Image classification encompasses a huge subset of computer vision problems today (reading handwriting, labeling x-rays, assessing crop yields, just to name a few). When I look at, say a firetruck for example, how do I know it's a firetruck? Well, I see its distinguishable bright solid-filled red color, its large boxy shape, and the fact that it's one continuous structure. Of course I also see that it has many wheels, and a ladder, etc, but the initial features that tell me what it is are encompassed in the four main attributes of the cards of the game Set.
This connection inspired my problem statement: Can I train a computer to detect a set, and in doing so draw insights about similar computer vision problems?
I actually have the game SET at my home and scanned the actual playing cards in to a folder in my computer using my printer/scanner (note: as the game is trademarked by Set Enterprises, the data is not included in the public version of this project). I turned the scans into a pandas dataframe that had each card's color, number, shape, and fill labeled by myself. I then generated the 85,320 (81 choose 3) sets of three cards, wrote a function using mod 3 arithmetic to decide which were sets and which were not, and saved this as a numpy array to be fed into a neural net.

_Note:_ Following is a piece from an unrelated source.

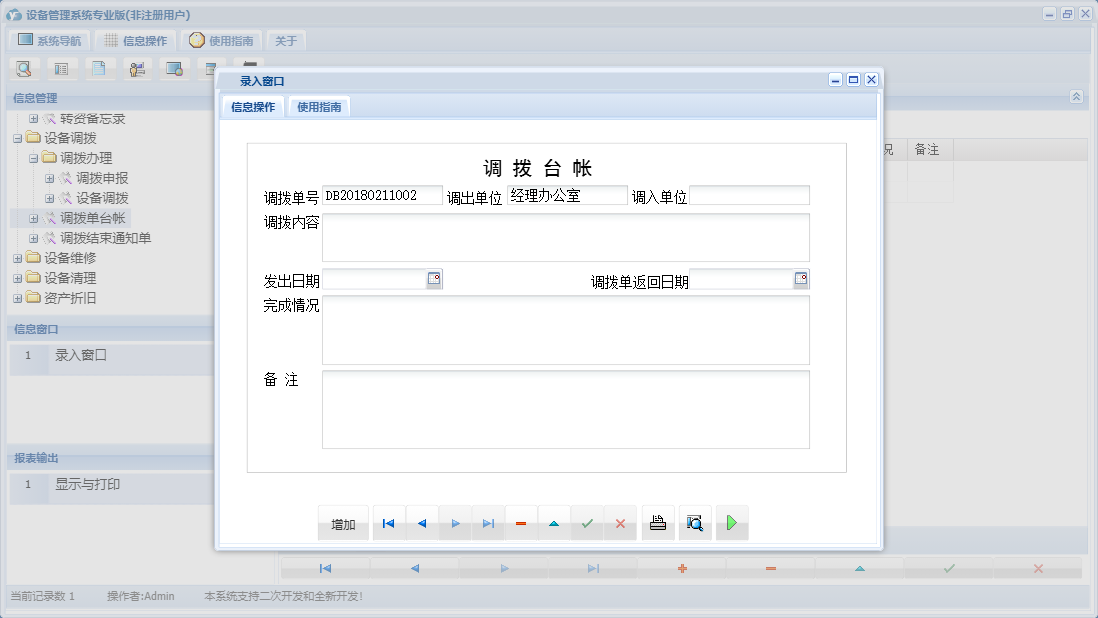Click the magnifier search icon on the main toolbar
This screenshot has width=1098, height=618.
click(x=24, y=68)
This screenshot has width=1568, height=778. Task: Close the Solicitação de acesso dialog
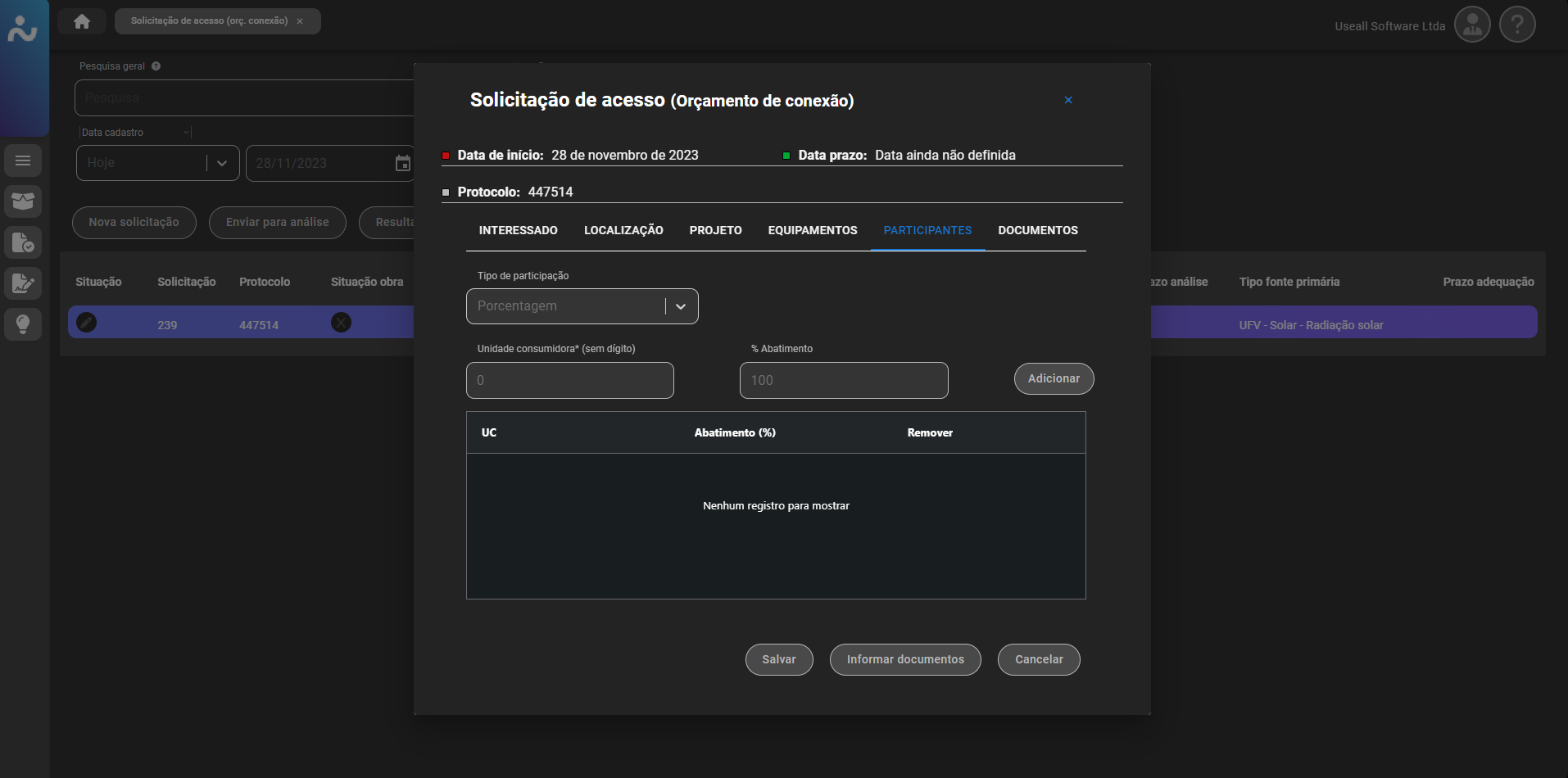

A convolutional neural net with two convolutional layers, a max pooling layer, two dense layers with relu activation functions and a final dense layer with a sigmoid activation was trained on 2,160 sets of three cards. The best model saw 75% accuracy which was better than the baseline model of randomly guessing, which would see 50% accuracy.
Performance was best on color and actually worst on shape. This was a surprise to me, since the cards are white right up until they hit the boundary of a shape on the card, so I thought the neural net would be better at detecting this. However, many of the shapes are similarly oblong, and corners were blurred in the convolutional layers, so this does make sense.
In the future, a deeper neural net should be explored to improve performance.